> [The task]
Write out every line of the material exactly as it appears.

---+---

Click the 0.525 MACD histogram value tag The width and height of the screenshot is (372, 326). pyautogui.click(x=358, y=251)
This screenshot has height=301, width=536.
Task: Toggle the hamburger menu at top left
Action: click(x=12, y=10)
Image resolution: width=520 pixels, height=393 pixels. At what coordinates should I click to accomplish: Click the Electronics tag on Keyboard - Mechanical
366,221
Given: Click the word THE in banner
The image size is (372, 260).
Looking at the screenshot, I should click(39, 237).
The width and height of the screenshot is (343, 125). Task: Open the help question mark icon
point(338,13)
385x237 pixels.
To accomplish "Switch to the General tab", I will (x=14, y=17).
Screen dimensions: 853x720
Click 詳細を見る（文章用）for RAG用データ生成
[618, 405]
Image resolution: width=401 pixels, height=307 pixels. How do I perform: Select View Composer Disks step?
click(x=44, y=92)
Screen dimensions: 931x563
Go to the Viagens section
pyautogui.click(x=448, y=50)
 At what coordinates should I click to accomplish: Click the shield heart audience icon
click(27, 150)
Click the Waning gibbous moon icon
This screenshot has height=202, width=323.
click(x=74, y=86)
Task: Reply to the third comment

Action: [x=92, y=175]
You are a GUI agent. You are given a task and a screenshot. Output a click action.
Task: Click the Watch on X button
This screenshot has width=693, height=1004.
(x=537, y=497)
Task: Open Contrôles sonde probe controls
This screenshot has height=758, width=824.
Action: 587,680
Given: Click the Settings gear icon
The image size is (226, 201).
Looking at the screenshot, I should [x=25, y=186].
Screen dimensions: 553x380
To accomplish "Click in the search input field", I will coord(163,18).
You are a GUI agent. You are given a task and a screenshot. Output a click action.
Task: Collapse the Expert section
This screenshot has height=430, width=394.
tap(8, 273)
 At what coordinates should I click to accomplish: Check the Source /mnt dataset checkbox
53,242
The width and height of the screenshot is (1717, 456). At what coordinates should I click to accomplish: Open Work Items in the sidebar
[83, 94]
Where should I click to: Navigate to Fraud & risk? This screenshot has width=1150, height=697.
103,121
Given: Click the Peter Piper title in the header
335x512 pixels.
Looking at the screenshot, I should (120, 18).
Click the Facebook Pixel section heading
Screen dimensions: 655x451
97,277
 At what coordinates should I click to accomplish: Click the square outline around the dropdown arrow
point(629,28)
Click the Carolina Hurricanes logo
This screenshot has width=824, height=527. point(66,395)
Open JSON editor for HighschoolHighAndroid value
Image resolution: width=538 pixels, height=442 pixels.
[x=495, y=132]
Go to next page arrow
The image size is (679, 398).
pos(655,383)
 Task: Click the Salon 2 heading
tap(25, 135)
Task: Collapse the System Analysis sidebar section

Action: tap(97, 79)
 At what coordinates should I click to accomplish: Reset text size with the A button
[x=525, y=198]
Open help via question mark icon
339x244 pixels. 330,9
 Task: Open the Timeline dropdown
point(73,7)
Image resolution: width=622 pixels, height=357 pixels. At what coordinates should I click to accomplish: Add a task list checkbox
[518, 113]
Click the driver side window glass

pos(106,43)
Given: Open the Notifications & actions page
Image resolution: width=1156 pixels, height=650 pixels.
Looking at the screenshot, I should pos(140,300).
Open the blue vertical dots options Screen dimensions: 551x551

---+---

> [Response]
Click the 0.525 MACD histogram value tag The width and height of the screenshot is (372, 326). pyautogui.click(x=358, y=251)
This screenshot has height=301, width=536.
Task: Toggle the hamburger menu at top left
Action: click(x=12, y=10)
Image resolution: width=520 pixels, height=393 pixels. At what coordinates should I click to accomplish: Click the Electronics tag on Keyboard - Mechanical
366,221
Given: Click the word THE in banner
The image size is (372, 260).
Looking at the screenshot, I should click(39, 237).
The width and height of the screenshot is (343, 125). Task: Open the help question mark icon
point(338,13)
385x237 pixels.
To accomplish "Switch to the General tab", I will (x=14, y=17).
Screen dimensions: 853x720
Click 詳細を見る（文章用）for RAG用データ生成
[618, 405]
Image resolution: width=401 pixels, height=307 pixels. How do I perform: Select View Composer Disks step?
click(x=44, y=92)
Screen dimensions: 931x563
Go to the Viagens section
pyautogui.click(x=448, y=50)
 At what coordinates should I click to accomplish: Click the shield heart audience icon
click(27, 150)
Click the Waning gibbous moon icon
This screenshot has height=202, width=323.
click(x=74, y=86)
Task: Reply to the third comment

Action: [x=92, y=175]
You are a GUI agent. You are given a task and a screenshot. Output a click action.
Task: Click the Watch on X button
This screenshot has width=693, height=1004.
(x=537, y=497)
Task: Open Contrôles sonde probe controls
This screenshot has height=758, width=824.
Action: 587,680
Given: Click the Settings gear icon
The image size is (226, 201).
Looking at the screenshot, I should [x=25, y=186].
Screen dimensions: 553x380
To accomplish "Click in the search input field", I will coord(163,18).
You are a GUI agent. You are given a task and a screenshot. Output a click action.
Task: Collapse the Expert section
This screenshot has height=430, width=394.
tap(8, 273)
 At what coordinates should I click to accomplish: Check the Source /mnt dataset checkbox
53,242
The width and height of the screenshot is (1717, 456). At what coordinates should I click to accomplish: Open Work Items in the sidebar
[83, 94]
Where should I click to: Navigate to Fraud & risk? This screenshot has width=1150, height=697.
103,121
Given: Click the Peter Piper title in the header
335x512 pixels.
Looking at the screenshot, I should (120, 18).
Click the Facebook Pixel section heading
Screen dimensions: 655x451
97,277
 At what coordinates should I click to accomplish: Click the square outline around the dropdown arrow
point(629,28)
Click the Carolina Hurricanes logo
This screenshot has width=824, height=527. point(66,395)
Open JSON editor for HighschoolHighAndroid value
Image resolution: width=538 pixels, height=442 pixels.
[x=495, y=132]
Go to next page arrow
The image size is (679, 398).
pos(655,383)
 Task: Click the Salon 2 heading
tap(25, 135)
Task: Collapse the System Analysis sidebar section

Action: tap(97, 79)
 At what coordinates should I click to accomplish: Reset text size with the A button
[x=525, y=198]
Open help via question mark icon
339x244 pixels. 330,9
 Task: Open the Timeline dropdown
point(73,7)
Image resolution: width=622 pixels, height=357 pixels. At what coordinates should I click to accomplish: Add a task list checkbox
[518, 113]
Click the driver side window glass

pos(106,43)
Given: Open the Notifications & actions page
Image resolution: width=1156 pixels, height=650 pixels.
Looking at the screenshot, I should pos(140,300).
Open the blue vertical dots options Screen dimensions: 551x551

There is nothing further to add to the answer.